Yan masa patronunun ne kadar kaknem bir insan olduğunu anlatmaya daha yeni başlamıştı ki Cem geldi. “Kızım…” dedi. Bakıştılar, tam ciddi bir giriş yapacakken İsmail geldi. Gözüne doğru yürüyen yaş genzine inemeden buharlaştı. Rakı masasında ağlanmayacağını bilirdi ama en azından bu gecelik temsili olarak bir öngösterim ihtimali yabana atılacak gibi değildi.
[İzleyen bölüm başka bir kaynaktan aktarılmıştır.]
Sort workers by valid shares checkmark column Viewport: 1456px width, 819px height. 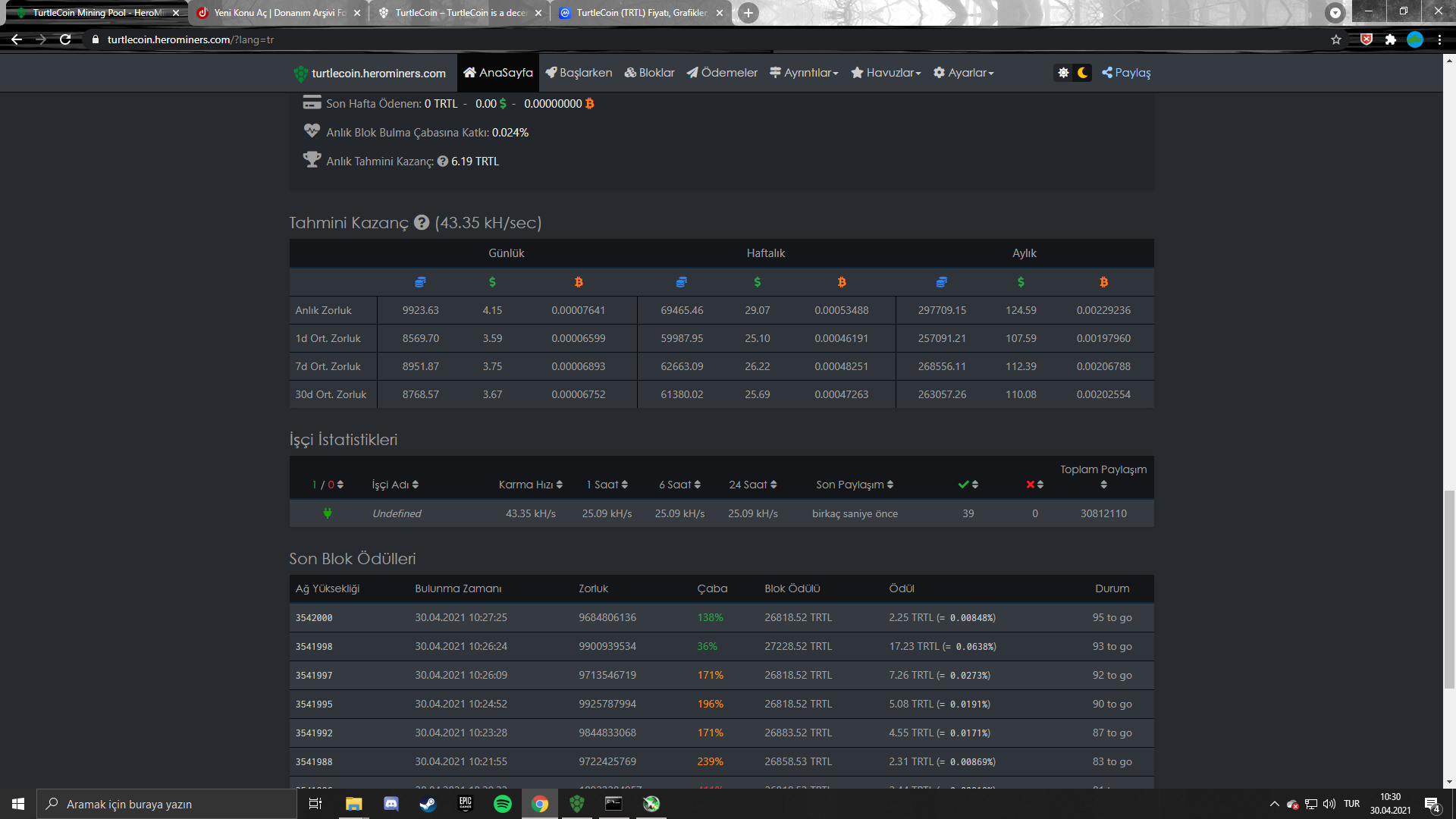coord(968,485)
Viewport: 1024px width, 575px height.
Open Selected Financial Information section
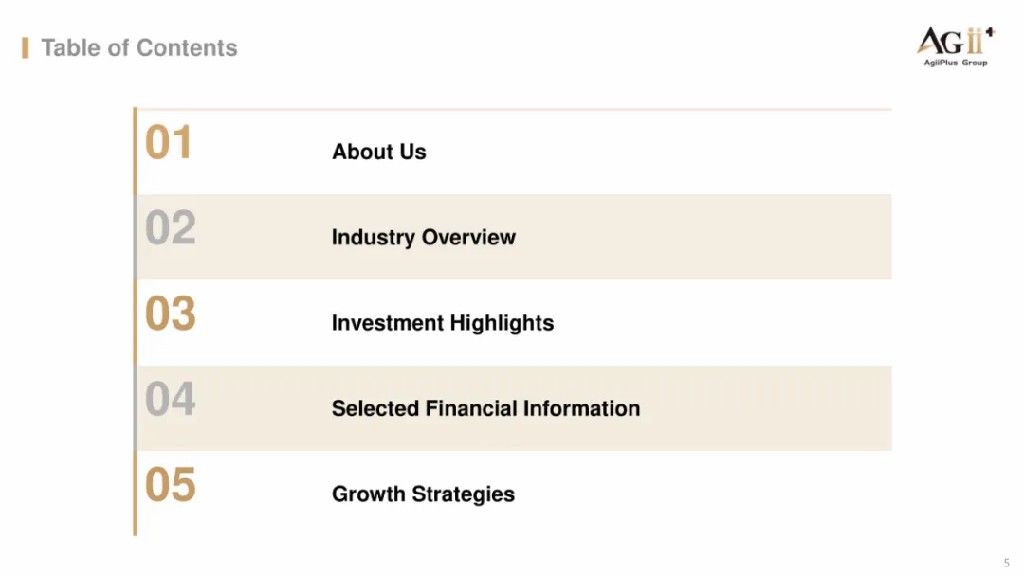click(486, 408)
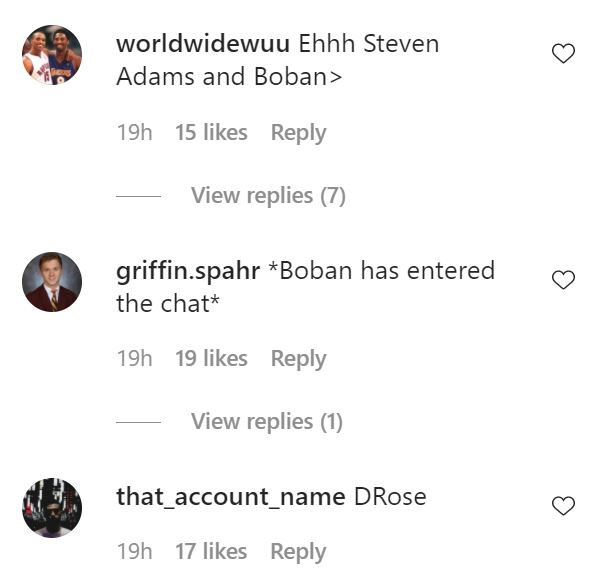Reply to griffin.spahr's comment
The height and width of the screenshot is (573, 611).
(298, 359)
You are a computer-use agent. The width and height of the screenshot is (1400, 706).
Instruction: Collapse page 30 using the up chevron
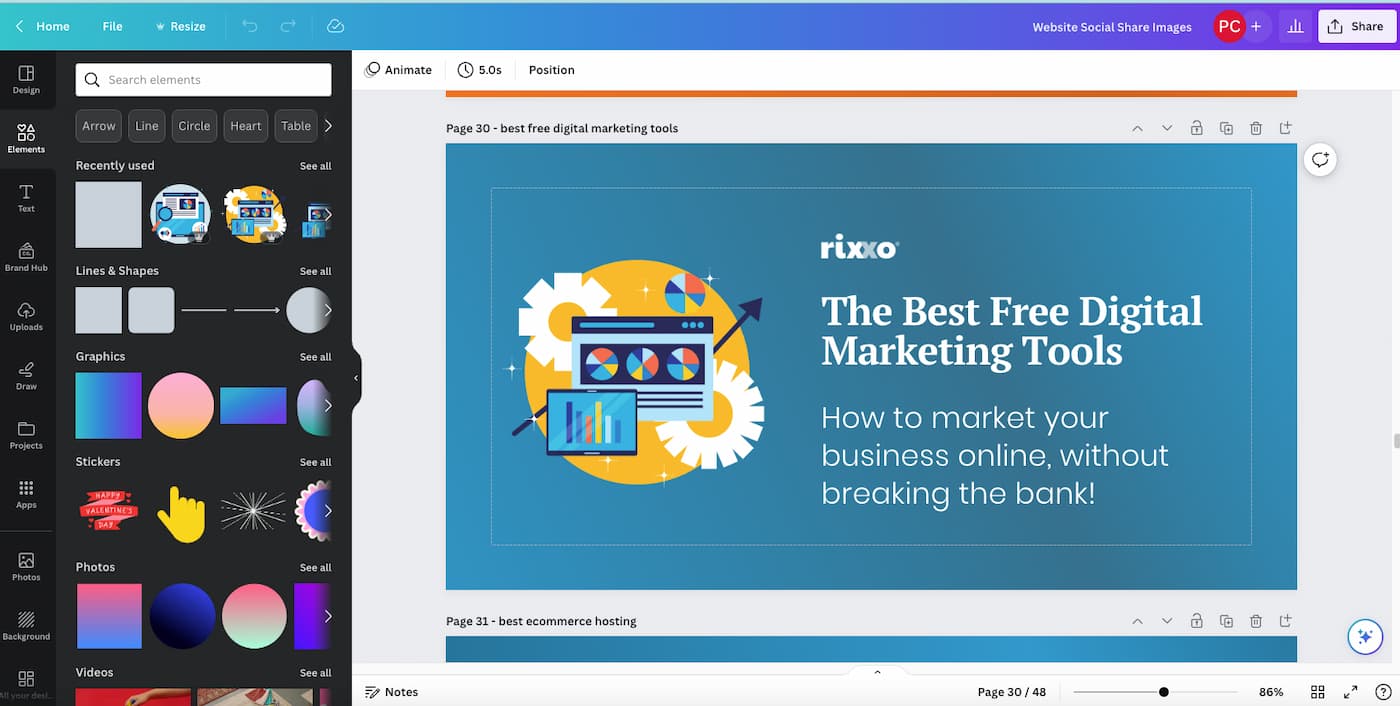point(1137,128)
“Abi…” dedi. “Neden böyle oldu” dedi. Cem hikayenin sadece vakıf olmasını gerektirecek kısmını bilmesinin getirdiği bir centilmenlikle başına Ayhan Işık’ı kıskandıracak bir eğim verdi ve dışarı baktı.
“Şimdi burada olsa ona derdim. Ona bunu derdim Cem.” Ne diyecekti allasen? Onun birasından içtiği günler önsevişmeydi de şimdi aynı rakı kadehini paylaşır olmuşken neden mi çekip gitmişti? Bir rakı masasındayken, oturacağı diğer rakı masasının hayalini kurduran adam neden mi çekip gitmişti?
Güldüğü için gitmişti, ağladığı için gitmişti, o gün işten erken çıktığı için gitmişti, yemeğin tuzu, çayın şekeri, kahvenin sütü eksik olduğu için gitmişti. Kek çok güzel kabardığı için gitmişti. Bazı şeylerin ölüme eşdeğer olduğunu düşünenlere inat bazen bazı şeyler hayatta olmakla eşdeğer olduğu için gitmişti.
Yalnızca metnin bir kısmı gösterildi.